Los chicos que a su orilla se besan
parecen decir: “...quiero sostenerme
en tu sueño, padre frágil;
quiero sostenerme en
la desmesura de tu risa detenida... pero
viajera.”

Nuestro metal fiduciario no es el eco del destino,
ni de la plata que en tus entrañas imaginaron
los usureros que a tu orilla venían...

Ahora está lleno de cuerpos de hermosos jóvenes
que pagaron con su vida inocente el precio
de otro macabro potlatch.

Oh, único Eco: ¿Me oís?
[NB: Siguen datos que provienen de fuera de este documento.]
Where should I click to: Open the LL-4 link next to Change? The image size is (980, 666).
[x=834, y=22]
Te estoy llamando.
Ya no hay plata ni sueñera ni barro: es
sangre que en su coagulación eterna imita
el prestigio de otro río: el Nilo, el limo
donde viven como ideas, cuerpos intactos
en animación suspendida...

Y vivirán para mí, para mis hijos,
para mis deseadas descendencias como
figuras intocables del contrasentido en que fluímos,

¿es aún el equilibrio o la paz
nuestra Antigua Moneda?

Aunque esta moneda es un lugar de memoria,
una Argentina, un Plata, un Amor,
una Presencia que todavía encalla. La de ellos,
tan inolvidables como la monedita inolvidable.

¿Acaso no dijo Borges: “...pensé en una moneda
de 20 centavos que,
a diferencia de sus millares de hermanas,
fuera inolvidable,

que un hombre no pudiera olvidarla,
hasta el punto de no poder pensar
en otra cosa”?

... la mención del dolor argentino es ahora esta plata,
esta monedita que brilla en el fondo en cada puño,
en cada boca parece
la augusta cárcel
del amor intangible y difícil...

El límite del horror y su repetición en su vestigio,
más que los ruidos en el bolsillo,
su desfondado vacío,

y sólo en la memoria otra vez cada vez,
aquellos 20 centavos únicos,
de cara brillante y pegada a la vida,
a la salvación.

Tomado del poemario Potlatch de Arturo Carrera. Interzona Editora.

Potlatch es el nombre que se da a una ceremonia practicada por numerosos pueblos indios de América del Norte. Son celebraciones de intercambio, tanto de bienes materiales como inmateriales. La riqueza se regala, se tira al mar o se quema, en definitiva se consume para que se transforme en otra cosa.

1 comentario:

adriano dijo...

doloroso poema el de arturo y significativo.